Hands-On Sustainable Mobility
A joint Canadian-German student project
In June 2012, for the first time, students of Civil Engineering and Environmental Planning from the University of Waterloo (Ontario, Canada) and Karlsruhe University of Applied Sciences met in Karlsruhe for a joint study project.
Through various excursions and visits in Karlsruhe and Freiburg during their ten days together they found out that there can be life without cars. In bi-national working groups they shared their different views based on their own experience in their respective home countries and joined forces to work out a development and utilization concept for the planned e-campus in Bruchsal. In a series of workshops over several days under the heading “Alternative Energy Revolution“ the participants discussed ways to put this ambitious goal into practice. Their final presentations showed in an impressive manner that it is indeed possible to live the mobility of tomorrow in the world of today, and that sustainable mobility, too, leaves room for innovation, events, leisure and tourism. Needless to say, there was a cultural exchange between the Canadian and German students that went far beyond the academic topic that brought them together in the first place. For the guests from Ontario this included sampling the Baden cuisine, as well as soaking up the special atmosphere of watching the EURO 2012 game of Germany vs. the Netherlands in public on a big screen.

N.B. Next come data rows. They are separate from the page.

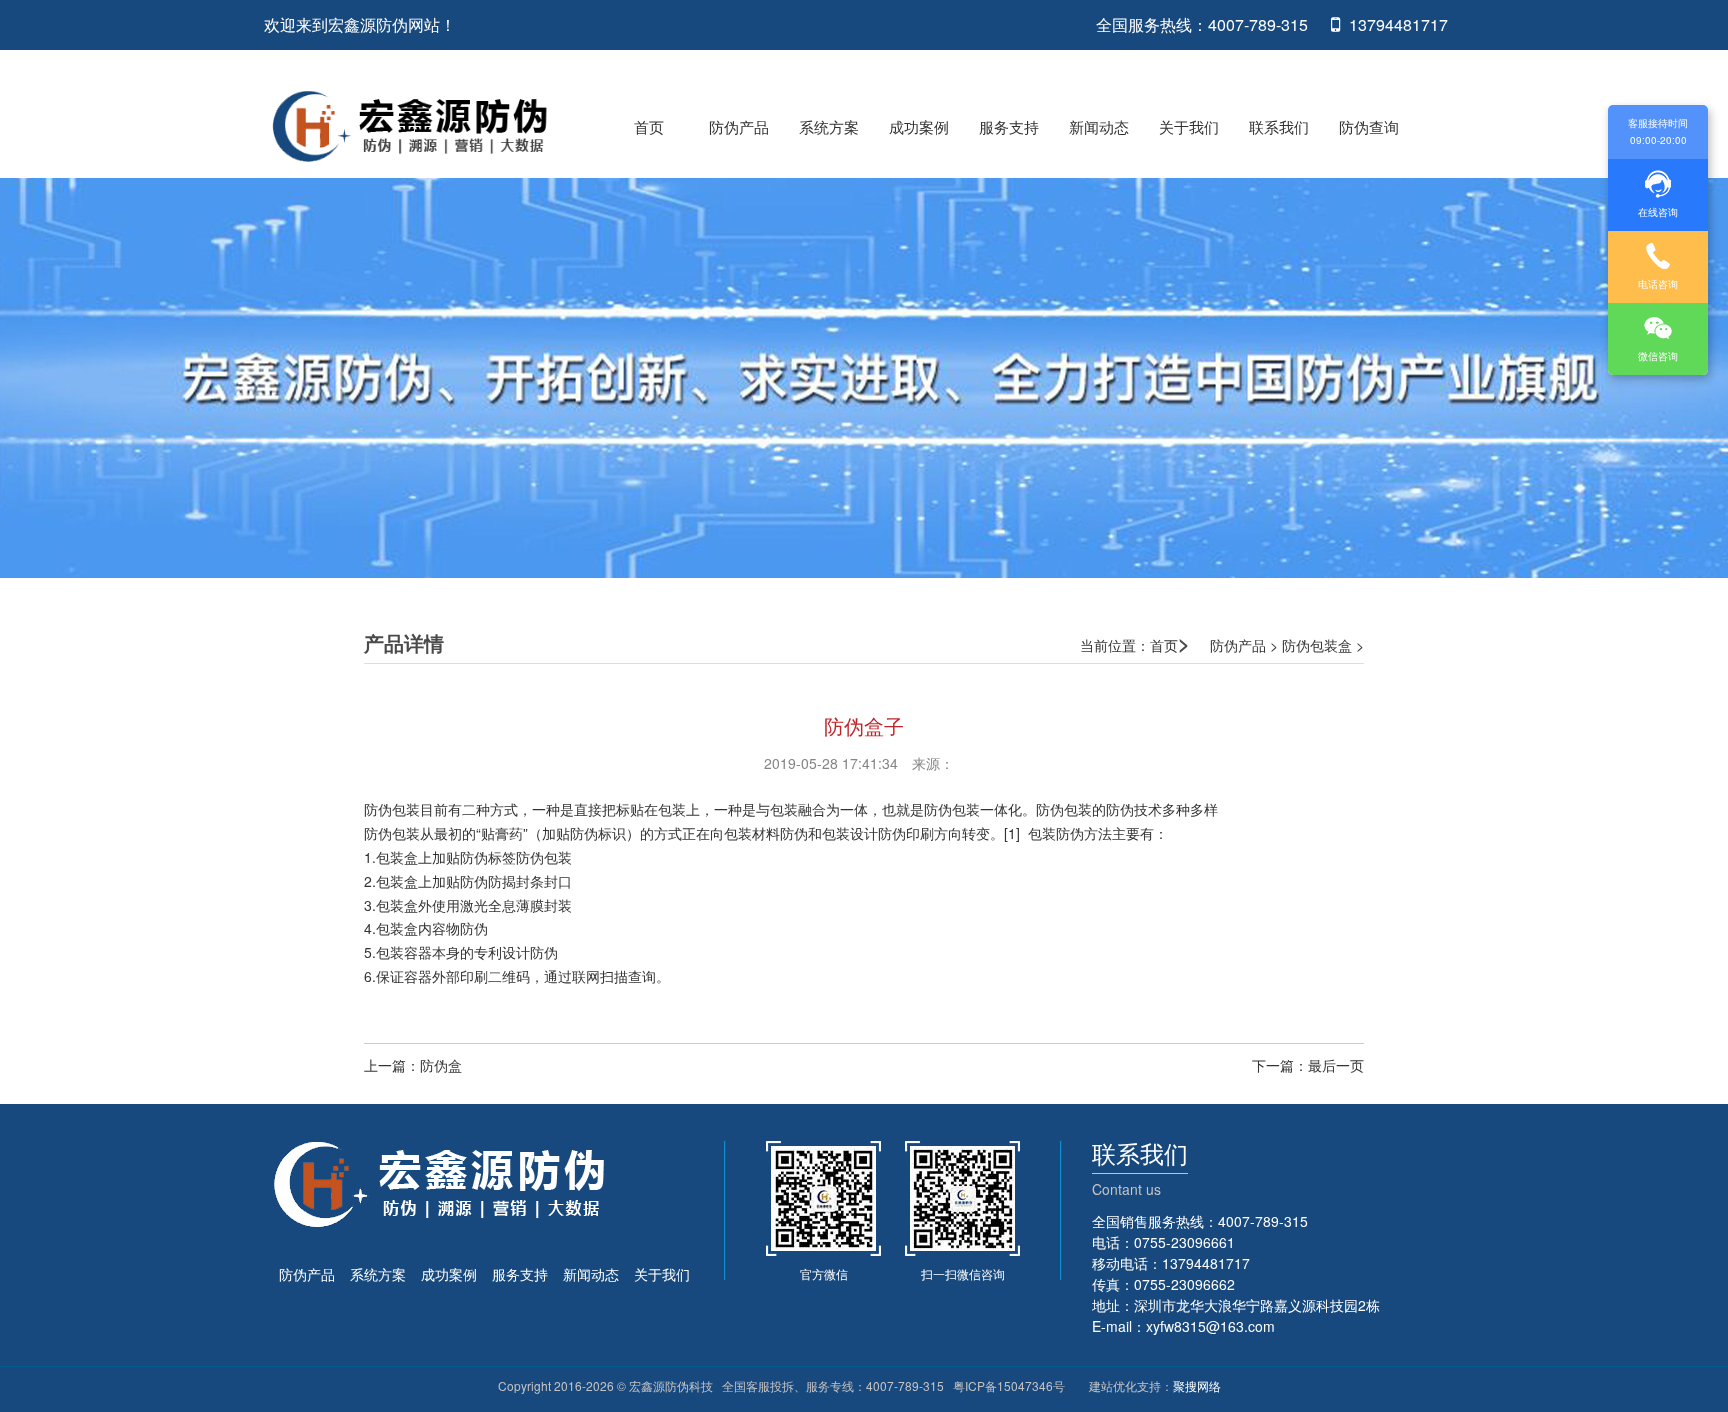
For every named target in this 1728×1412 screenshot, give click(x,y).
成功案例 (919, 126)
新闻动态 (1099, 126)
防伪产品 (739, 126)
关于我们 (1189, 126)
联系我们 (1279, 126)
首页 (649, 126)
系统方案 (829, 126)
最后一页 (1336, 1065)
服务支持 (1009, 126)
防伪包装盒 (1317, 645)
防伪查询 (1369, 126)
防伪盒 (441, 1065)
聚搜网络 (1197, 1385)
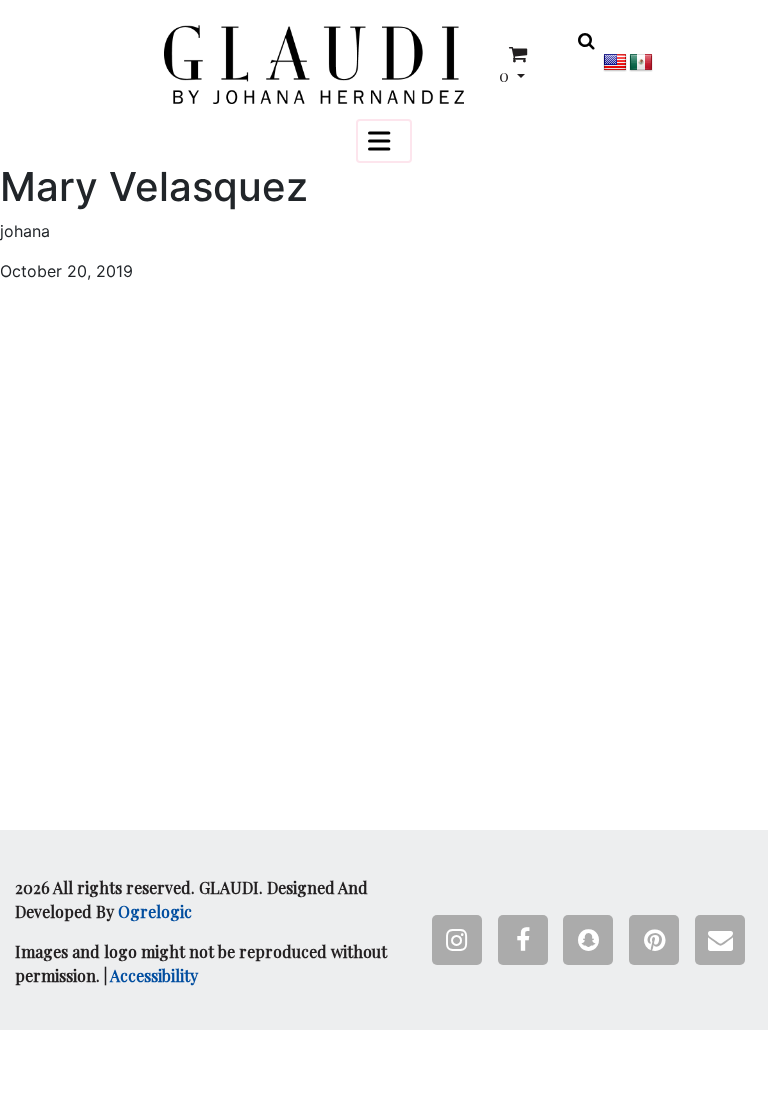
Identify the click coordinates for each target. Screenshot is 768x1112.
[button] (314, 64)
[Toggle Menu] (384, 140)
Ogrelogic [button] (155, 911)
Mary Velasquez (154, 187)
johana (25, 231)
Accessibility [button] (154, 975)
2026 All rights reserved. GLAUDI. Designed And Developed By (191, 899)
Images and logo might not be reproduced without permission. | (201, 963)
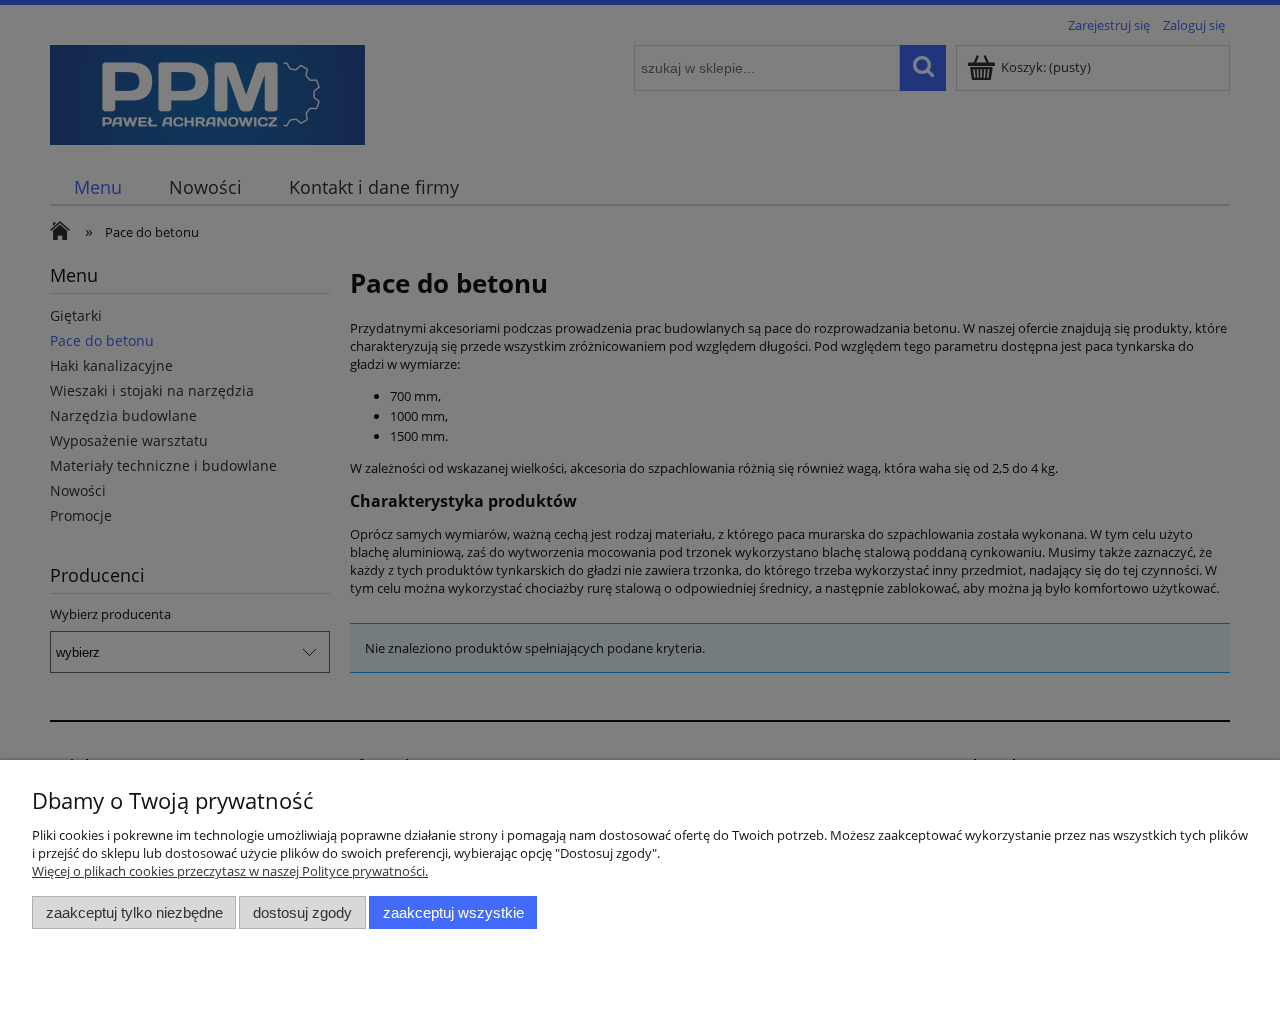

In September the cooperative activities will continue in Ontario, with a joint project on mobility in Waterloo, again supported by a series of extracurricular activities and embedded in an intensive academic, cultural and social exchange.
One of the Waterloo students said about her experience in Karlsruhe:
“Although I think that Canada is finally beginning to turn the corner in developing a greater variety of transportation choices, seeing the diverse range of transportation options regularly used and, more significantly, supported by the public, in places like Karlsruhe and Freiburg has been incredibly inspiring. I am also thrilled about the relationship that the professors are forging between the two universities – it offers students of both countries a great opportunity to better understand the perspectives towards transportation in both Canada and Germany. I have a feeling that your students will be much more appreciative of Karlsruhe and the German approach to transportation investment – they seemed to think it was ‘nothing special’, but perhaps from a distance they more fully appreciate that what seems to happen relatively easily in Germany would be monumental in Canada. An additional thought I had was that this relationship closes the circle between Waterloo and Germany – as you may know, the dominant settlers in the Kitchener-Waterloo area were German, and seeing the similarities in the landscape around Karlsruhe I am convinced that some of them must have been from Baden-Württemberg.”
It is one of the aims of the “hands-on sustainable mobility” project to prepare the way for students from both Karlsruhe and Waterloo to go abroad for a semester, either to study or to conduct their Master’s thesis. As early as this coming semester three Civil Engineering students from HsKA will be going to Waterloo, so it seems to be working!